03. Sua poesia assemelha-se a uma espécie de diário íntimo em que os acontecimentos do mundo se refletem nas imagens da vida íntima e pessoal, como se a expressão poética resultasse da soma entre a confidência e a notação exterior, a contemplação da realidade.
04. Reveste seus poemas de um tom irônico e, tantas vezes, amargo.
05. Poesia Confessional – apresentação de vultos familiares, brincadeiras e festas de ruas, cenas que ficaram na memória do poeta como mágicos.
06. A morte – a morte é tratada com  ironia e humor negro (Poema – Piada).
07. O Lirismo romântico- grande subjetividade onde o poeta demonstra um neo-romantismo.
08. Metalinguagem.
09. A Evasão – cria um mundo paralelo à realidade, onde os desejos e as fantasias são realizados.
10. A solidariedade e religião –

Como elemento da cultura brasileira, o catolicismo se apresenta fazendo menção:

À festas e cerimônias do calendário religioso: “Profundamente”; “Poema de finados” ;

Na referência a figuras do imaginário católico:  O Anjo da guarda”;

Na paródia de preces : “Oração do saco  de Mangaratiba”; “Oração  a “Teresinha do menino Jesus”

Citações bíblicas:  “ Teresa”

Há sempre uma certa ironia na reações entre o poeta e a fé católica.

TEXTOS:
01) Porquinho-da-Índia – Poema de tom narrativo e memorialista. Destaca a pureza, a inocência de uma criança que dedica todo seu afeto a um bicho de estimação. O toque de humor fica por conta do verso final, espécie de conclusão em que se introduz a fala do eu lírico. Epifania.

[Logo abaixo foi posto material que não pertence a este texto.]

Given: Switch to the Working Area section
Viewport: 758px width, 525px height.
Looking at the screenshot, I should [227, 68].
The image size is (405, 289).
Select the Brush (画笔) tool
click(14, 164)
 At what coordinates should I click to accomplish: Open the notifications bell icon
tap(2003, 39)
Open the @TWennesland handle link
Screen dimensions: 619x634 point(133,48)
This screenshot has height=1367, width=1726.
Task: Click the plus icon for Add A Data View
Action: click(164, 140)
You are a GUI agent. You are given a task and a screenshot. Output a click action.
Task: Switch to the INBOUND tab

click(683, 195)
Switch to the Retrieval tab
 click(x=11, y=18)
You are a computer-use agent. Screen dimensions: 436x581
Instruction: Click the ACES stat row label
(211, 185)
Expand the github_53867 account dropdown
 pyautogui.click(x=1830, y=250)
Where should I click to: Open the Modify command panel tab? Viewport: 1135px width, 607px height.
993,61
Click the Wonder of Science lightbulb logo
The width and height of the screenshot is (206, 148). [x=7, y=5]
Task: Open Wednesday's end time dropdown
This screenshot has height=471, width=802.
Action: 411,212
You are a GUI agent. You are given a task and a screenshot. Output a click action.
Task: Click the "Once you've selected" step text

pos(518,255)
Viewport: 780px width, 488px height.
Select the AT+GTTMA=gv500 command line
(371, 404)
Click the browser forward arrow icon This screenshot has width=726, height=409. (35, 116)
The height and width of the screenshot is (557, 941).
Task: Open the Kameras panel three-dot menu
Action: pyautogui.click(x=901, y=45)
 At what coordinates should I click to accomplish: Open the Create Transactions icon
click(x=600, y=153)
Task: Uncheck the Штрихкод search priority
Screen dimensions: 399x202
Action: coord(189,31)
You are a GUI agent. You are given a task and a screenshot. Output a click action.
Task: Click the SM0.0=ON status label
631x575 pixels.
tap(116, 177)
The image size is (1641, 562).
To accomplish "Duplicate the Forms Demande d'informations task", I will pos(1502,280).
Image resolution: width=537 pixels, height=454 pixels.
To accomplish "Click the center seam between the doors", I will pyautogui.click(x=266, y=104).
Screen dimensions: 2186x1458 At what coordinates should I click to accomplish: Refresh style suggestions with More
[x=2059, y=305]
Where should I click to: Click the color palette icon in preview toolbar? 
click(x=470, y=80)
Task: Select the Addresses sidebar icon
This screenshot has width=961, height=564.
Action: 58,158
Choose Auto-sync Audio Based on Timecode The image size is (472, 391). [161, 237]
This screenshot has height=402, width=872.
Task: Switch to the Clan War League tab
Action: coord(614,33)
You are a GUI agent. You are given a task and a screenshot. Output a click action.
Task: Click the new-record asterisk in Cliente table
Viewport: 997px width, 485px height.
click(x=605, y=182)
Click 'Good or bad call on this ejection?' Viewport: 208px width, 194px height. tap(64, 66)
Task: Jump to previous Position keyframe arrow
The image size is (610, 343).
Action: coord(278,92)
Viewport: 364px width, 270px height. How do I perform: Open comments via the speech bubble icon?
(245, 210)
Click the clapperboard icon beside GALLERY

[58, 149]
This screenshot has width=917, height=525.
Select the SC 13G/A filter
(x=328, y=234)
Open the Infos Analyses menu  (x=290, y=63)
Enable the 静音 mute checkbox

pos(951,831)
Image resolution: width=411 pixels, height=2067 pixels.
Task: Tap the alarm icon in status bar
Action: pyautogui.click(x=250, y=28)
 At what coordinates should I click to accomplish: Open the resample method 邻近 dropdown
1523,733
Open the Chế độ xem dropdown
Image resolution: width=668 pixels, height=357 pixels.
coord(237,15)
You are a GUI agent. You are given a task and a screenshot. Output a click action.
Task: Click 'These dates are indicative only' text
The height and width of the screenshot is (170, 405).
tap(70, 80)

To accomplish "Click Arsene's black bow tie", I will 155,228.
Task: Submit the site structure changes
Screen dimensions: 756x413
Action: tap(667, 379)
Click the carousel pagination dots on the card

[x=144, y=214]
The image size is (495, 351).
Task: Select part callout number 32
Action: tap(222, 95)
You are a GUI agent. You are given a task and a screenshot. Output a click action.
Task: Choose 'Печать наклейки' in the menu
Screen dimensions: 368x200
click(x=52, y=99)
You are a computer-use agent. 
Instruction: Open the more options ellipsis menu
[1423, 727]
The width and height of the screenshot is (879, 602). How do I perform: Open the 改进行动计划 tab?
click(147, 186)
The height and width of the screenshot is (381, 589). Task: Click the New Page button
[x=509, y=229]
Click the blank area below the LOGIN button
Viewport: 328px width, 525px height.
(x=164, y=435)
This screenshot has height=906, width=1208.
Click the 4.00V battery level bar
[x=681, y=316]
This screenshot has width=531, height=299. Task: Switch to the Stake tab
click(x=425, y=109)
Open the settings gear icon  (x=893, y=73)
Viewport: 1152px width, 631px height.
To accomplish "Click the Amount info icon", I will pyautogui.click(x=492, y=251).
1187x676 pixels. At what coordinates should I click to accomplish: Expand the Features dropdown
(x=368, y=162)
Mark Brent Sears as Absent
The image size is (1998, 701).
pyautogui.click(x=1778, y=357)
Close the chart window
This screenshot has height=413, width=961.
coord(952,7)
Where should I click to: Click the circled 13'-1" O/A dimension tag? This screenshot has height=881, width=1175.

02) Teresa – Poema-paródia do texto lírico de Castro Alves chamado O “adeus” de Teresa. Antilírico, o poeta revela distância da idealização, confirmando, na última estrofe, a presença das transformações seja no plano físico, seja no sentimental.
O texto de Castro Alves é uma exaltação à beleza e ao erotismo da mulher amada, contudo, a última estrofe revela traição:
“A vez primeira que eu fitei Teresa
Como as plantas que arrasta a correnteza
A valsa nos levou nos gritos seus…
E amamos juntos… E depois na sala
“Adeus” eu disse-lhe a tremer co’a fala…
E ela, corando, murmurou-me: “adeus!”
(Castro Alves)

“A primeira vez que vi Teresa
Achei que ela tinha pernas estúpidas
Achei também que a cara parecia uma perna

Quando vi Teresa de novo
Achei que os olhos eram muito mais velhos que o resto do corpo
(Os olhos nasceram e ficaram dez anos esperando que o resto do corpo

Da terceira vez não vi mais nada
Os céus se misturaram com a terra
E o espírito de Deus voltou a se mover sobre a face das águas.”
(Manuel Bandeira)

03) Madrigal tão engraçadinho – “Madrigal” é uma pequena composição poética. O lirismo amoroso surge do ponto de vista de uma criança que exalta o ser amado, porém por meio de uma comparação inusitada: o porquinho-da-Índia.
O grande momento do poema está nessa comparação, porque ela é sinônimo de sinceridade e alto valor.

04) A Virgem Maria – As figuras que aparecem na primeira estrofe revelam a realidade opressora e a morte se pronunciando. Ansiedade, ira e hipocrisia compõem o quadro do enterro até que, em oposição à escuridão e à morte, surge a imagem da Virgem Maria da qual o poeta só ouve a voz dizendo-lhe que “fazia sol lá fora”. É a vida, a liberdade.

05) Oração no Saco de Mangaratiba – O pedido do poeta a Nossa Senhora se dá em Mangaratiba, no Rio de Janeiro, e refere-se à vida. Enfadado, opõe a morte que o espreita, à vida que, apesar de comprida, lhe parece tão mal cumprida. Mistura duas variedades lingüísticas: escrita culta e uma modalidade da língua oral-popular. Versos eneassílabos.
Nossa Senhora me dê paciência
Para estes mares para essa vida!
Me dê paciência pra que eu não caia
Pra que eu não pare nesta existência
Tão mal cumprida tão mais comprida
Do que a restinga de Marambaia!…”

06) Poema tirado de uma notícia de jornal – A morte é o grande tema. Trata-se de uma notícia de jornal sobre a morte de mais um favelado. A miséria anônima e irônica (vem do alto, no morro da Babilônia, como o jardim suspenso da Babilônia) desce e chega à Lagoa Rodrigo de Freitas (lugar da classe alta no Rio de Janeiro). O drama e o elemento narrativo unem-se ao ritmo: versos longos na introdução e no desfecho. Versos curtos, dissílabos quando se trata do prazer.
“João Gostoso era carregador da feira-livre e morava no morro da Babilônia num  barracão sem número
Uma noite ele chegou no Bar Vinte de Novembro
Bebeu
Cantou
Dançou
Depois se atirou na Lagoa Rodrigo de Freitas e morreu afogado.”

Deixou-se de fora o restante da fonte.